Saying that "there was some considerable avoidance on this issue," he suggested that the states' data-gathering effort "may force them to focus some attention on the problem."
"It may be a long time before we begin getting reliable data from the states, but it was important to start the process," he added.
Andrew Hartman, minority staff director of the full House Education and Labor Committee, said he had not seen the report. But he noted that "whether the numbers are good or bad," the report may "bring the issue to a front burner."
"I don't think people realize homelessness is such a family phenomenon, that there are a lot of kids in that group, and that their schooling is a real problem," he said.
The report determined that the greatest number of homeless chilre in Los Angeles, with an estimated 12,250 reported.
New York and Chicago are second and third, with an estimated 10,169, and 10,000, respectively. Following in the top 10 are Minneapolis (5,055), Houston (3,106), Phoenix (3,104), Kansas City, Mo. (3,023), St. Paul (2,757), San Francisco (2,750), and Portland (2,416).
Reasons for Problem
Reasons most often reported for the failure of homeless children to attend school included the following:
Parents are preoccupied with housing, food, and employment.
School records are often delayed or lacking.
Guardianship and residency requirements are not uniformly interpreted or applied.
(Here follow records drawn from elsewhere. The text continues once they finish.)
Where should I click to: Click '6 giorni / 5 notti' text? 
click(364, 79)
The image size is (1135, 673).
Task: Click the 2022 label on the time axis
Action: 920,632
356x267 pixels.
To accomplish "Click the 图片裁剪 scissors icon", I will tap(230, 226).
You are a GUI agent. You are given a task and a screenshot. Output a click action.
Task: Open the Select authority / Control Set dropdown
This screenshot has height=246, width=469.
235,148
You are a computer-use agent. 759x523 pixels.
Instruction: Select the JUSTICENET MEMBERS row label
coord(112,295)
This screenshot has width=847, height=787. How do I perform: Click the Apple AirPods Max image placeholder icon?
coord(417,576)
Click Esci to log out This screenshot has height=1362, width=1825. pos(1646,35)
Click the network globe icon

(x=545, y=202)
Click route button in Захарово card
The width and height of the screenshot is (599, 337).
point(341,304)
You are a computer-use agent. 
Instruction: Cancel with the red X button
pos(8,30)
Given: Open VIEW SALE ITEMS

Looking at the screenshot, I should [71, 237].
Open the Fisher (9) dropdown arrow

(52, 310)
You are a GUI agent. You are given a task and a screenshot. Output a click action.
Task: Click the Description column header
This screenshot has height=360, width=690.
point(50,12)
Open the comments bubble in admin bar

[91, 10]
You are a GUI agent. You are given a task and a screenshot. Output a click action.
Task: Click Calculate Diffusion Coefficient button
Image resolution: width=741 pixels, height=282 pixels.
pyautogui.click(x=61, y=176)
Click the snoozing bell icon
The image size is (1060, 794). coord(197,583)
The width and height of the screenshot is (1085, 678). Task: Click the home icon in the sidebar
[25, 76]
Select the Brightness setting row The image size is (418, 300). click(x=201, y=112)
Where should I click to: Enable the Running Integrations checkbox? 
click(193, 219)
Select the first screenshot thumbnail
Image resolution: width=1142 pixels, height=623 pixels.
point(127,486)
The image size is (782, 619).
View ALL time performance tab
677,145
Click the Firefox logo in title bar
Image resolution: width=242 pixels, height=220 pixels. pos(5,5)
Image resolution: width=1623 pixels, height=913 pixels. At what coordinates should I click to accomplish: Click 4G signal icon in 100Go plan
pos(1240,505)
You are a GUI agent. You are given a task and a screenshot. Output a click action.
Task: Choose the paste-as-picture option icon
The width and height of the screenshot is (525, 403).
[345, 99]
Transportation is often not available.
The states also identified some educational needs of homeless children. Among reported needs are: preschool enrichment, remediation, counseling, and after-school and extended day-care programs.
In reporting difficulties they encountered in meeting those needs, states cited the lack of data on the issue as a barrier, as well as disagreement on the definition of homelessness, lack of tracking systems among state agencies, and the fact that the homeless are often reluctant to come to an agency for help.
Each state has received McKinney Act funding to set up a local office for the education of homeless children and youth, and to compile state statistics.
The McKinney Act also requires each state to develop a plan for the education of each homeless child in the state. Those plans are due into the federal office by April 30.